これをギルド名に反映させてみたのだが、どうだろうか。
「っっっっはい! ……し、死合わせの……森……っ!」
受付の女性は涙目で記入をし、周りの職員が明らかにざわざわし始める。
(このギルド、大丈夫か……? 人手不足なのかもな)
そんなことを考えていると――受付の後ろから、落ち着いた低い声がした。
「すまない、大丈夫かい?」
大柄な男性が受付に歩いてくる。
年は三十代後半くらい。柔和な目つきと、少し疲れた笑み。
優しそうな人だ。
「私はギルドマスターです。君、ちょっと席を外していいよ」
「ま、マスターっ……!? で、でも私は……!」
「無理をしなくていい。彼の申請は、私が引き継ぐから」
男は、受付の女性を気遣うように肩へそっと手を置いた。
その仕草は優しく、威圧感など一ミリも感じない。
(ああ……俺が勘違いしてただけで、ただ彼女は頑張り屋さんなんだな)
俺の中で、この街のギルドの評価が少し上がる。
なぜか俺を見ながら後ずさる女性に「ありがとうございました」と笑みを向けると、走って去っていってしまった。照れ屋さんなのか?

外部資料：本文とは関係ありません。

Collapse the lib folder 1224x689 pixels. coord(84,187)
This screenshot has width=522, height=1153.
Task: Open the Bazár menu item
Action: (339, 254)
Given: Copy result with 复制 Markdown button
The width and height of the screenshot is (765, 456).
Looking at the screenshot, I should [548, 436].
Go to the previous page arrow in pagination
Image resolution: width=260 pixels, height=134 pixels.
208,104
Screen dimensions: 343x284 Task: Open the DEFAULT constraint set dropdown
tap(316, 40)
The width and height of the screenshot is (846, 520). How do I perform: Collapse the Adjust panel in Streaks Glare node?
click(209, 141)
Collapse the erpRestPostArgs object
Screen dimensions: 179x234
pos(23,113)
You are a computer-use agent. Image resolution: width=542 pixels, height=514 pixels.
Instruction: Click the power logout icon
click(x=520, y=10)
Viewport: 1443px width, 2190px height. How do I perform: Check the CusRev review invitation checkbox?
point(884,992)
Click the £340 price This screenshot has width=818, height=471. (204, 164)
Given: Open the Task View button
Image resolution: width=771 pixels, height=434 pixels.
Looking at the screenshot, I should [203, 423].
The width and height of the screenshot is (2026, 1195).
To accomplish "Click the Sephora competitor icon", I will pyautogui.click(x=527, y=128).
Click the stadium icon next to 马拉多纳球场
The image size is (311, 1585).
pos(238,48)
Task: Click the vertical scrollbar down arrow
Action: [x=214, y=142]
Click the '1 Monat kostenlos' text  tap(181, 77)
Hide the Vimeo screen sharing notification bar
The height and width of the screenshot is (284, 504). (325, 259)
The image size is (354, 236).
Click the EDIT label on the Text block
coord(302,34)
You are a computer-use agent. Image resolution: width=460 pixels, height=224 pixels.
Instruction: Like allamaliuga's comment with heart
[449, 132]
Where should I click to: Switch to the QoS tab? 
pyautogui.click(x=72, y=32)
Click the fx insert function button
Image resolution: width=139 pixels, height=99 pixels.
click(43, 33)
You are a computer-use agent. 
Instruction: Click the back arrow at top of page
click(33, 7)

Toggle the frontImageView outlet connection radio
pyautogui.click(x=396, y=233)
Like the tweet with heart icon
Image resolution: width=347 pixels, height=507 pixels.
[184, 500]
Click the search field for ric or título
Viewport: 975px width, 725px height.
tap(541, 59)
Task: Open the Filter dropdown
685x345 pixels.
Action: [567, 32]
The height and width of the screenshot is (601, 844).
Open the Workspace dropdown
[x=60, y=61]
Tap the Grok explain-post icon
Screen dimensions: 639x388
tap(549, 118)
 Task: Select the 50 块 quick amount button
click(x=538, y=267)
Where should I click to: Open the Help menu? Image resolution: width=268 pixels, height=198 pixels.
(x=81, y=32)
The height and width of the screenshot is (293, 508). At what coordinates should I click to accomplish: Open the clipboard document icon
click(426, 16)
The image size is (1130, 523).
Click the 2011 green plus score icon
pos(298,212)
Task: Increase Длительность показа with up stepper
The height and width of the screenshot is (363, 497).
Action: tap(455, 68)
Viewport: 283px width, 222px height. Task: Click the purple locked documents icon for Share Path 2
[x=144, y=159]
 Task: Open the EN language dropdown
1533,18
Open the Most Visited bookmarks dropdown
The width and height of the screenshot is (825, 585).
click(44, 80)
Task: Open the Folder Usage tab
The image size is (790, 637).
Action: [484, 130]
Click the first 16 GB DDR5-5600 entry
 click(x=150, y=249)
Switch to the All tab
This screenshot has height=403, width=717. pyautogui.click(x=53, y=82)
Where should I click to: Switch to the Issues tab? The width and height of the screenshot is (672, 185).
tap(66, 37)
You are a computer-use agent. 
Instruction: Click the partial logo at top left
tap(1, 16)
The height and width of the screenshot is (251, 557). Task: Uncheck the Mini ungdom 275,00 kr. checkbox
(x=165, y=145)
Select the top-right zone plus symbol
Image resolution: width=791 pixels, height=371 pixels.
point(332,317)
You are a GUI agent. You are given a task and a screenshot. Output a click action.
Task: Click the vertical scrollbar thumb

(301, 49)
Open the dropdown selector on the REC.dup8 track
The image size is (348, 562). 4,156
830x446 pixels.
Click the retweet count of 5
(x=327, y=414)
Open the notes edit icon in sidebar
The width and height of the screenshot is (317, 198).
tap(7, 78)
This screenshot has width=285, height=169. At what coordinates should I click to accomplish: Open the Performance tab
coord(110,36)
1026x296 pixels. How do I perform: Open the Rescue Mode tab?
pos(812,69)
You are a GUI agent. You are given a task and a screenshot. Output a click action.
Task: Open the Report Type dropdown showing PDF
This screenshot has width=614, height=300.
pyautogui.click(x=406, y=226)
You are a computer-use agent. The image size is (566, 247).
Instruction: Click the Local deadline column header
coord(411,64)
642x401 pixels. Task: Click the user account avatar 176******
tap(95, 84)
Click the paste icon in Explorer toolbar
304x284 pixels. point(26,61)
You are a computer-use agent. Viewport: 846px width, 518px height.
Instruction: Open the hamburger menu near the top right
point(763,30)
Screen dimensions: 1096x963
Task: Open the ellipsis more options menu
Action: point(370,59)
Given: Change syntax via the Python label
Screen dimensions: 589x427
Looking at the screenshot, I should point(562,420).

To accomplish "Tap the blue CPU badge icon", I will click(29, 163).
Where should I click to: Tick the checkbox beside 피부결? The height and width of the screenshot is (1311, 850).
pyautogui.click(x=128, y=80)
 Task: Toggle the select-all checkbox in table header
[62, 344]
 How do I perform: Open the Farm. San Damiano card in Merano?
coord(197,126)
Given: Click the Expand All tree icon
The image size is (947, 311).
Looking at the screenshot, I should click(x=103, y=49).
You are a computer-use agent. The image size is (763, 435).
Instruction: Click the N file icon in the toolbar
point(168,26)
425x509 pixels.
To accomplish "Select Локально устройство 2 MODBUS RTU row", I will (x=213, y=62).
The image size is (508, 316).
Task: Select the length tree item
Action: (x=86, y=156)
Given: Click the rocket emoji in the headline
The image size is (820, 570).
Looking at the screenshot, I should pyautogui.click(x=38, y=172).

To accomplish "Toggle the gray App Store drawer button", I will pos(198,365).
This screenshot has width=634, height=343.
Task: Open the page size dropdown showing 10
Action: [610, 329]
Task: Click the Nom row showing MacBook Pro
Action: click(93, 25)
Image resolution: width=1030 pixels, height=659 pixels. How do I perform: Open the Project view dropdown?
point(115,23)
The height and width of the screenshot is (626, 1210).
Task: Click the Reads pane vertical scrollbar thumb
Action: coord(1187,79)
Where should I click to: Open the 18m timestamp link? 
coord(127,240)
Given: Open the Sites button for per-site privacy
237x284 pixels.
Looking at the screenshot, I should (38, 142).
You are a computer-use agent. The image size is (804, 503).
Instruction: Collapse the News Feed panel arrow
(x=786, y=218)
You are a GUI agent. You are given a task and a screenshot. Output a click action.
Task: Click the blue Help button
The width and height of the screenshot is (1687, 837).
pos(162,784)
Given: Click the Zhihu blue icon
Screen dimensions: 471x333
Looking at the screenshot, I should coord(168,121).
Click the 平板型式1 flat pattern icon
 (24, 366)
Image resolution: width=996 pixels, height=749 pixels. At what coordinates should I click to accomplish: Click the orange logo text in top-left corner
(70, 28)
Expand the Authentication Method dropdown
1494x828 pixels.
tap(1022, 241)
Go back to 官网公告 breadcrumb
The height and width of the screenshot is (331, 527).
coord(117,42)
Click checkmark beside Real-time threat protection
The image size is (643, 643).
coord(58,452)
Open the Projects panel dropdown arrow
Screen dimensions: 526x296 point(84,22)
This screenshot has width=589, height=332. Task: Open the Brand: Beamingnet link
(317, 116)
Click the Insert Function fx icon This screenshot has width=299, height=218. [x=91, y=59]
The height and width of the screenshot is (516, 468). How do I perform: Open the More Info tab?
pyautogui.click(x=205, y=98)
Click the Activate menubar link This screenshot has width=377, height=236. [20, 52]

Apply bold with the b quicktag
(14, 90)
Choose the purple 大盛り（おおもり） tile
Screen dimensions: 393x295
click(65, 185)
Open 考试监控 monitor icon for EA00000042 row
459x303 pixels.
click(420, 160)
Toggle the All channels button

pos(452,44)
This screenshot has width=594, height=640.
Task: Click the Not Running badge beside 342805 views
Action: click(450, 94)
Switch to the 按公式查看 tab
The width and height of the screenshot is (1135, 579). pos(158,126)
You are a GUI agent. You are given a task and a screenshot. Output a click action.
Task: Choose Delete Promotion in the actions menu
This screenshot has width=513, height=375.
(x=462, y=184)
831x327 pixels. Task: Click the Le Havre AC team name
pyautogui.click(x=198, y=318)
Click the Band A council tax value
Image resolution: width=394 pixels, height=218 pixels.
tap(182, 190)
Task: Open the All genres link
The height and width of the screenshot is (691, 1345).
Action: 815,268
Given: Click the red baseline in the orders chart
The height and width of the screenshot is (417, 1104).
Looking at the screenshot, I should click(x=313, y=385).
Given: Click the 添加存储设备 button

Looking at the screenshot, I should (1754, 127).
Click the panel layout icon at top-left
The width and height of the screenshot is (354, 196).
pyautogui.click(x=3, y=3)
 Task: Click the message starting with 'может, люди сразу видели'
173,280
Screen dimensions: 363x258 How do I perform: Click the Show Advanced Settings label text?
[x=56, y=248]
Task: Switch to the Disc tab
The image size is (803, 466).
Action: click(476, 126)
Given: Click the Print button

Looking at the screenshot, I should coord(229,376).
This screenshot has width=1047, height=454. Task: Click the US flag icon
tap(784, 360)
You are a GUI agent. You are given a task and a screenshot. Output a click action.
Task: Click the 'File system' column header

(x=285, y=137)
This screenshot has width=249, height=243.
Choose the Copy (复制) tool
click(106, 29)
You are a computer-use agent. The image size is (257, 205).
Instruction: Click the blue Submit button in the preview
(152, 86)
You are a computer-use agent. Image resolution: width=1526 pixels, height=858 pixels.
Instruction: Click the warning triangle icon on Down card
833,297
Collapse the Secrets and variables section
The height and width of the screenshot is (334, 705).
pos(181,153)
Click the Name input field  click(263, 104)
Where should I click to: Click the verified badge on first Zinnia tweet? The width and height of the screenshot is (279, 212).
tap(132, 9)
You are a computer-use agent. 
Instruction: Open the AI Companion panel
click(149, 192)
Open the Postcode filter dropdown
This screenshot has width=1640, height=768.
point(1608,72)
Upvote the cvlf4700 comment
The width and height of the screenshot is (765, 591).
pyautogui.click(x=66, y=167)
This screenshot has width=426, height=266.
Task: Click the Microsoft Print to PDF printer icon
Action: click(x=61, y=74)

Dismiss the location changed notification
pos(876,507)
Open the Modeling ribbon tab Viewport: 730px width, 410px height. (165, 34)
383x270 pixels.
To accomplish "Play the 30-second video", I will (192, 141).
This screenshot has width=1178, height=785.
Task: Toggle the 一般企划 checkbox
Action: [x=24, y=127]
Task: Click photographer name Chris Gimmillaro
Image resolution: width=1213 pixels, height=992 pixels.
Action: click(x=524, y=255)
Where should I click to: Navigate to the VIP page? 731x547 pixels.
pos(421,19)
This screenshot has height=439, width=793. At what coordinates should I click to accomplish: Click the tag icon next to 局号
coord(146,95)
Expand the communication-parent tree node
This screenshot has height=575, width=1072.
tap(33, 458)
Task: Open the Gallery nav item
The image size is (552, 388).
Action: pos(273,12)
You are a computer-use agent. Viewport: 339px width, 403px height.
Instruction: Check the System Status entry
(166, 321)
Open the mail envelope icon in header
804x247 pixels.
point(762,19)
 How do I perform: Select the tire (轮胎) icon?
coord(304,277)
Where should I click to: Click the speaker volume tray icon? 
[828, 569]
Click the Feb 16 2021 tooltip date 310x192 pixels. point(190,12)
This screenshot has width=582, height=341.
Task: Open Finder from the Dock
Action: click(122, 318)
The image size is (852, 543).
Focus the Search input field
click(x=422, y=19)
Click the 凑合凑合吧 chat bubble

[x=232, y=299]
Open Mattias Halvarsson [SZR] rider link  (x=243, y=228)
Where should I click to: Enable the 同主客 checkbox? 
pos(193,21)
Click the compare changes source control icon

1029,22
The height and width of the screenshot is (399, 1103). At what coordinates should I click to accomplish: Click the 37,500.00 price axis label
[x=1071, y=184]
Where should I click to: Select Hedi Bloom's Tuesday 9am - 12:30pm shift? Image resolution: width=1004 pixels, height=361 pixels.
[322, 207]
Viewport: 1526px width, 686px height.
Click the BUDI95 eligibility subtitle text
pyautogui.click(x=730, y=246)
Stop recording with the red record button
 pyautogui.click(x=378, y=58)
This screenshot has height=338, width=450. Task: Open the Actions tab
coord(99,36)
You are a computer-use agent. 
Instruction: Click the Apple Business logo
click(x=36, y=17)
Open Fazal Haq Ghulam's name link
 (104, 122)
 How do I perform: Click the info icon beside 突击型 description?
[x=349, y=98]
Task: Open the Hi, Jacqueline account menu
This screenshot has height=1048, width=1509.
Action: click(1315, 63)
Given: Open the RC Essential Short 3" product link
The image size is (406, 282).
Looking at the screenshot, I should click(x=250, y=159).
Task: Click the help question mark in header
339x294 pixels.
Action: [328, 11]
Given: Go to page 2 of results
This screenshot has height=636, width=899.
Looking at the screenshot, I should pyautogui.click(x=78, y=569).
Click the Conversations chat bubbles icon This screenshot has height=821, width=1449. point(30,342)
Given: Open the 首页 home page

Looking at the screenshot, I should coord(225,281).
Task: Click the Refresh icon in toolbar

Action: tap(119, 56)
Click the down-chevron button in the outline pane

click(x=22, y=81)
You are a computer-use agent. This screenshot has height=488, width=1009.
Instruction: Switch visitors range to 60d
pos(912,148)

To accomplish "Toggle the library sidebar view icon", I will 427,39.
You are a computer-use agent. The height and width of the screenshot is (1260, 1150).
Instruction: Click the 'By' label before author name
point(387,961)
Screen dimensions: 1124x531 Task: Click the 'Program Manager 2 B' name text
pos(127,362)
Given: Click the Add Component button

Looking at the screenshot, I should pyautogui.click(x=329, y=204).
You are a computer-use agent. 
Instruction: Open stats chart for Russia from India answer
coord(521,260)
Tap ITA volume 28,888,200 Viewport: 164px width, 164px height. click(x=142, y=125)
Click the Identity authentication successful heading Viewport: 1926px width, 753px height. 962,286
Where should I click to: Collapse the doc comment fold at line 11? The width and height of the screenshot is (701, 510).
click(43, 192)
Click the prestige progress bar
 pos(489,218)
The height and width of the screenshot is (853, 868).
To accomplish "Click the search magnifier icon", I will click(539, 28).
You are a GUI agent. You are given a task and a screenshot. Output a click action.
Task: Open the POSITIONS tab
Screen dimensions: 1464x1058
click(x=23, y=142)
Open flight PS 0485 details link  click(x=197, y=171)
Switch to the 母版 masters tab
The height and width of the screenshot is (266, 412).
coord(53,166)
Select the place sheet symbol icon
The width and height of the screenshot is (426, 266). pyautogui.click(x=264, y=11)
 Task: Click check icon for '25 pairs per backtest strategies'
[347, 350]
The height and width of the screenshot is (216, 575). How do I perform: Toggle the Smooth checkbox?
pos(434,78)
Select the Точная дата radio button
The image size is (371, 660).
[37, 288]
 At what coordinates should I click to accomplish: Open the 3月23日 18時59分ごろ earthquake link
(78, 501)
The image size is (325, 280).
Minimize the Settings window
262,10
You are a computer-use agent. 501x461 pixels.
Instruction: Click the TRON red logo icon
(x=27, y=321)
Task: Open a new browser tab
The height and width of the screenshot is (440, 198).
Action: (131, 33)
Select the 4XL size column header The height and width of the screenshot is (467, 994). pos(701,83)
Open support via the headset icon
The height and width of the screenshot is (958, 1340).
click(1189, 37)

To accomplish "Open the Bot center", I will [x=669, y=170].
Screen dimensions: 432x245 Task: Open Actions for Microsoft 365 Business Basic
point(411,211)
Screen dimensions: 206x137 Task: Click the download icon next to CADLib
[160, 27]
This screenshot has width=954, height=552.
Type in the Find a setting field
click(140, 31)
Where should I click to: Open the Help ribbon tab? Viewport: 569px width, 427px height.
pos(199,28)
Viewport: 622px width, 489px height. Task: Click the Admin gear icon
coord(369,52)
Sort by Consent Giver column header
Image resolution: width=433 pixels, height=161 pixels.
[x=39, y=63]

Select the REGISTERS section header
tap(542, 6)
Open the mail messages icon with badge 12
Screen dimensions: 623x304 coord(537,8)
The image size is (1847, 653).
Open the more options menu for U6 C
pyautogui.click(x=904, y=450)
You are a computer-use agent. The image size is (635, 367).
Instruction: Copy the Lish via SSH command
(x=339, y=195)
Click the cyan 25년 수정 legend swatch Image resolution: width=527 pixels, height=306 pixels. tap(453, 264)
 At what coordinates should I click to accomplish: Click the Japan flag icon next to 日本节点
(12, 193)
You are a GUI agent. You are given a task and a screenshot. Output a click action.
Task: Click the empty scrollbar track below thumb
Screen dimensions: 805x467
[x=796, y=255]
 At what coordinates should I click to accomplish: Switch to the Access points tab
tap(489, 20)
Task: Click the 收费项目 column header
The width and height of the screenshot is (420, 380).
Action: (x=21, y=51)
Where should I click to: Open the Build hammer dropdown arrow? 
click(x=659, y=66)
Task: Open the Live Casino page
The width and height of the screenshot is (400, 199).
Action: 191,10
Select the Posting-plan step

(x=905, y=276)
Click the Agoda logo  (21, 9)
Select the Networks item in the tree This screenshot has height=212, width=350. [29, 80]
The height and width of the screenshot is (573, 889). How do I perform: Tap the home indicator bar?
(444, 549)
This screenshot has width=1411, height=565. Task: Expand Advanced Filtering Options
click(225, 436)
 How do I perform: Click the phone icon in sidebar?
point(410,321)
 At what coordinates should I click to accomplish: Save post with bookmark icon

「すみません、担当を代わりますね。改めて、私はギルドマスターのロシュといいます」
「ああ、ご丁寧にどうも。テス・カイダだ」
「…………」
なぜか一拍置いてから、ロシュは引きつった笑顔を浮かべる。
「……で、デスさん、ですね。……はい、では申請を続けましょう」
受付から受け取った紙を見たロシュの顔色が、一瞬だけ固まったように見えたが……俺の気のせいだろう。
「では改めて質問します。冒険者のランクは?」
「Cだ。もちろん、ギルドを立ち上げるには力不足だと理解している」
「そう……ですか。ギルドの目的は?」
「おかしな話かもしれないが、隠居したくてな、ははは。人を雇い、ギルドのために働いてもらおうと思っている」
「……規模は?」
「村だな。小さくまとまった村を作れたら」
「む、村……っ……」
「大したものじゃない」
自然のある、人が穏やかに暮らせる場所がほしいだけだ。
ロシュは微妙に手を震わせながら、字を記入していく。